A group of policymakers is advocating for a pause in monetary policy changes, but this is not expected to influence the upcoming ECB meeting. The ECB is anticipated to reduce the deposit rate by 25 basis points during this session.
Predictions suggest that inflation projections for 2025 may be adjusted upwards, influenced by potential US tariffs. It is estimated that inflation may take longer than previously thought to meet targets, accounting for the possibility of tariffs.
The expectation is for one more rate cut in April, though risks are increasing that this may shift to June.
There is a growing argument among policymakers for a slowdown in policy adjustments, yet this is unlikely to alter what is coming at the next European Central Bank gathering. As of now, expectations remain firm that interest rates on deposits will be cut by a quarter of a percentage point.
Looking ahead, inflation estimates for 2025 might be revised higher. Part of this reflects concerns around possible new tariffs from the United States, which could affect trade costs and consumer prices in Europe. If those trade restrictions materialise, achieving the central bank’s inflation target may take longer than currently forecast.
At present, there is an assumption that another lowering of interest rates will happen in April. However, the possibility of a delay until June has been growing. If the economic outlook shifts in the next few months, or if inflation remains stubbornly high, then policymakers may opt to take more time before adjusting rates again.

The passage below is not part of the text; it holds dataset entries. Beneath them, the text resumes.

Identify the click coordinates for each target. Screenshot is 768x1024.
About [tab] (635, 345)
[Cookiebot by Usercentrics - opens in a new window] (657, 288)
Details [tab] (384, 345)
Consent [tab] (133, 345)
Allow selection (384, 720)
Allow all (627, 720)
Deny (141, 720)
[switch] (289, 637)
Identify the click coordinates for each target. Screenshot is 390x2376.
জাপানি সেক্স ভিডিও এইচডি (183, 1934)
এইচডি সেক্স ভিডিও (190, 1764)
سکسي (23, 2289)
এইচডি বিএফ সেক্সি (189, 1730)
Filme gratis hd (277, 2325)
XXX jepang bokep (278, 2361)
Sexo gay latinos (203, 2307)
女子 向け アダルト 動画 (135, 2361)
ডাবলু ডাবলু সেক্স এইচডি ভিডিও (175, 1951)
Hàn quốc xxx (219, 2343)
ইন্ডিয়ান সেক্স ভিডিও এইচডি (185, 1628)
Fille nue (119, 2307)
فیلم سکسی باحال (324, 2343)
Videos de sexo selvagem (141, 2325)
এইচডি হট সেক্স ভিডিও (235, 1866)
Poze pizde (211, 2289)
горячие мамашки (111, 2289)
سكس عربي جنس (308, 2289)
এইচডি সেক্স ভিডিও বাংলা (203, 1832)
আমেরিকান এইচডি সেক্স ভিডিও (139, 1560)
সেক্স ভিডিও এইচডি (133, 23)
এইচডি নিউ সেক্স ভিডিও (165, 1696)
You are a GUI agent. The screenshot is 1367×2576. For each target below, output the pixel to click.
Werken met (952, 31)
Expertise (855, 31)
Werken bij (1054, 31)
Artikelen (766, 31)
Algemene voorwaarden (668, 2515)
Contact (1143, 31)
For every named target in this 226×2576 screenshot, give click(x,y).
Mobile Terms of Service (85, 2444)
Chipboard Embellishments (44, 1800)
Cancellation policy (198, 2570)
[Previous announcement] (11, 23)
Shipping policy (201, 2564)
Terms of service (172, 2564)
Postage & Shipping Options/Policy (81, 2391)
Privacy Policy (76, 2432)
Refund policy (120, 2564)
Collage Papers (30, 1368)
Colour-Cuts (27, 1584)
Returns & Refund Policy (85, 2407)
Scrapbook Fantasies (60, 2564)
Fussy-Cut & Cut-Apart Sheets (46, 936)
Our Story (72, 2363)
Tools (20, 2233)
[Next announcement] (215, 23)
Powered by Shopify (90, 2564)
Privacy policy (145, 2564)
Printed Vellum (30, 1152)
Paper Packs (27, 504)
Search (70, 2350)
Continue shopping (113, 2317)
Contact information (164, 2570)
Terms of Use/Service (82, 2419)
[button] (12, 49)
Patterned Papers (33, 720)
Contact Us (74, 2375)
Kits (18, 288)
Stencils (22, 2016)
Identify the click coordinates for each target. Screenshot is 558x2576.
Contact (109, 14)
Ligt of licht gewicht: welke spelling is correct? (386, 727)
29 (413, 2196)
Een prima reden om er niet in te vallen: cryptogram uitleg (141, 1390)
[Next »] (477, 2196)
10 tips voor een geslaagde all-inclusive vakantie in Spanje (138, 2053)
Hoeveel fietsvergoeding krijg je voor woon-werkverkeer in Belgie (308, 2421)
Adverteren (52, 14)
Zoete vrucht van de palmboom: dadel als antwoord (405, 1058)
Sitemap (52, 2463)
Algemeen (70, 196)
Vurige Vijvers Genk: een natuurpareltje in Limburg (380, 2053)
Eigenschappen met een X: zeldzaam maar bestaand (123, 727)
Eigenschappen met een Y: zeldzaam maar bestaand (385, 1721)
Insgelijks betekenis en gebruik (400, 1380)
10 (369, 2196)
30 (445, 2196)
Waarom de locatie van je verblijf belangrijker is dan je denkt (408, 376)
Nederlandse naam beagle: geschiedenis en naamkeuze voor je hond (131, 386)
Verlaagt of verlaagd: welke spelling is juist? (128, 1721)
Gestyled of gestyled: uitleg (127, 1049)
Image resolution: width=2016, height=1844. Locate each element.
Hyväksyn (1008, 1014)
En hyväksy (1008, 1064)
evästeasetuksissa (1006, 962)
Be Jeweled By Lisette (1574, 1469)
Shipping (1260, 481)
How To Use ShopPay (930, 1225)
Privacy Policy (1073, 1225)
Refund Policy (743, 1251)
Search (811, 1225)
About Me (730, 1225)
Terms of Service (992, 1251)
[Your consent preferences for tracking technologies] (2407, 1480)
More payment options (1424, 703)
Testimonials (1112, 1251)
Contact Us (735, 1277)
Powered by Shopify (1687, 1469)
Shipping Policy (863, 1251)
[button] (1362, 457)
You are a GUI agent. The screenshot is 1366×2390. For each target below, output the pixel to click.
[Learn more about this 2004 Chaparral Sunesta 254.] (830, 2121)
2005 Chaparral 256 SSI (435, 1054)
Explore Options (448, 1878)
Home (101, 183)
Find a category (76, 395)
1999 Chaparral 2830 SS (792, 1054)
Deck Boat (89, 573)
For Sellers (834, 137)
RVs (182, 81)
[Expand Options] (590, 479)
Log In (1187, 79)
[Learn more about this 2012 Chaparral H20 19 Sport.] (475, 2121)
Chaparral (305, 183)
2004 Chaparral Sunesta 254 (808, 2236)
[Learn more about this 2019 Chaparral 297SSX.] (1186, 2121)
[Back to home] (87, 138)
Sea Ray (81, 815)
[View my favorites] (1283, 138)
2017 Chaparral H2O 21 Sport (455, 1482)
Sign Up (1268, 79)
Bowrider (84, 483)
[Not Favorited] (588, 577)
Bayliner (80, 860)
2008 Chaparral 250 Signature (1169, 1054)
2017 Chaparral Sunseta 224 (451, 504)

For those in derivative markets, these potential shifts in monetary policy could require adjustments to existing strategies. If rate cuts arrive more slowly than expected, yield curves may steepen unexpectedly, requiring a rethink in positioning. If inflation expectations edge up, that could influence pricing for longer-term contracts.
We will need to watch how expectations evolve around inflation and trade policies. Any fresh developments on tariffs could force a reassessment, not just for inflation projections but also for how aggressively central banks adjust monetary policy. If delays in rate cuts become more likely, both short-term and longer-term market pricing will need to reflect that change. Keeping a close eye on forward guidance from monetary authorities becomes increasingly important.